Pope Francis has been outspoken on the need for coronavirus vaccines, once they were developed, to be available to poor and developing countries.

In an August 19, 2020 audience, Pope Francis said that a COVID vaccine must be “universal and for all,” rather than “the property of this nation or another.” In his Christmas Urbi et Orbi blessing, he reiterated his point that a vaccine must be “for all.”

“I ask everyone -- government leaders, businesses, international organizations -- to foster cooperation and not competition, and to seek a solution for everyone: vaccines for all, especially for the most vulnerable and needy of all regions of the planet. Before all others: the most vulnerable and needy!” Pope Francis said.

The Catholic doctrine of the universal destination of goods does apply in the vaccine distribution conversation, Moschella explained to CNA.

“When it comes to the genuinely superfluous goods that one person has, those goods really in some sense are the property—morally speaking, ‘belong to’—the others who are in dire need of them,” Moschella said.

However, she added that more information is needed on why the Biden administration is not sending the vaccine abroad. For instance, officials could be reasonably certain that FDA approval for the vaccine is not far away—and with many Americans yet to be vaccinated, the approval could present an opportunity to more quickly achieve herd immunity.

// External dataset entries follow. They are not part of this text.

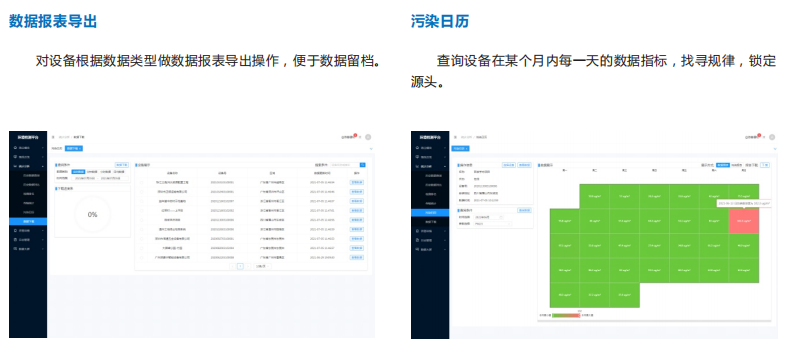Click the sidebar collapse icon in the pollution calendar header
The height and width of the screenshot is (361, 795).
455,137
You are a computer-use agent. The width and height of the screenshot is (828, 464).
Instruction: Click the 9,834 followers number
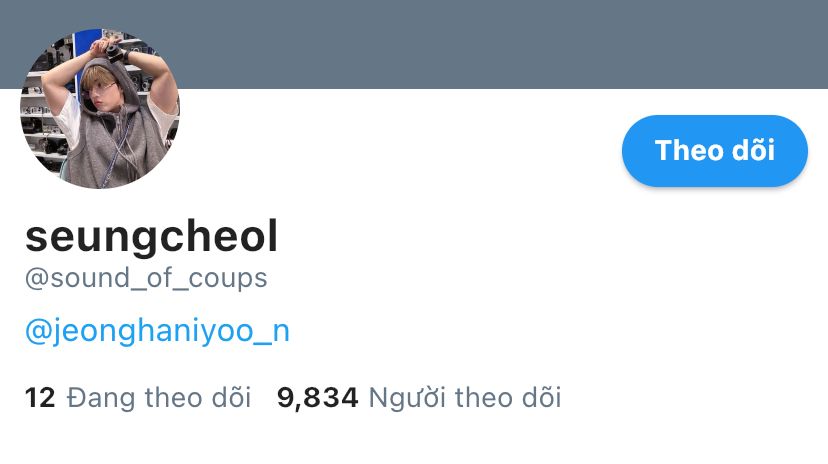[x=318, y=398]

If the United States eventually achieves herd immunity and still has extra vaccine doses on hand with other countries in need of them, she said, the doses at that point could probably be considered superfluous and it could be wrong to keep them in the United States.

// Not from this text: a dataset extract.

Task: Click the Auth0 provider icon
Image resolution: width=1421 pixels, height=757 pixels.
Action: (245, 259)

Other questions apply to this conversation, too, Brehany noted—namely the high mortality rate of developed countries in the Northern Hemisphere. According to Johns Hopkins University, Czechia has the highest mortality rate from COVID-19 in the world, followed by the United Kingdom, Hungary, Italy, and then the United States.

A high mortality rate might be another reason for the United States to hold on to doses of the AstraZeneca vaccine, with so much of its population still yet to be vaccinated, he said.

Ultimately, the vaccine should be made available to other countries not out of any national interest for the United States, but because citizens of these countries are fellow human beings, Brehany emphasized.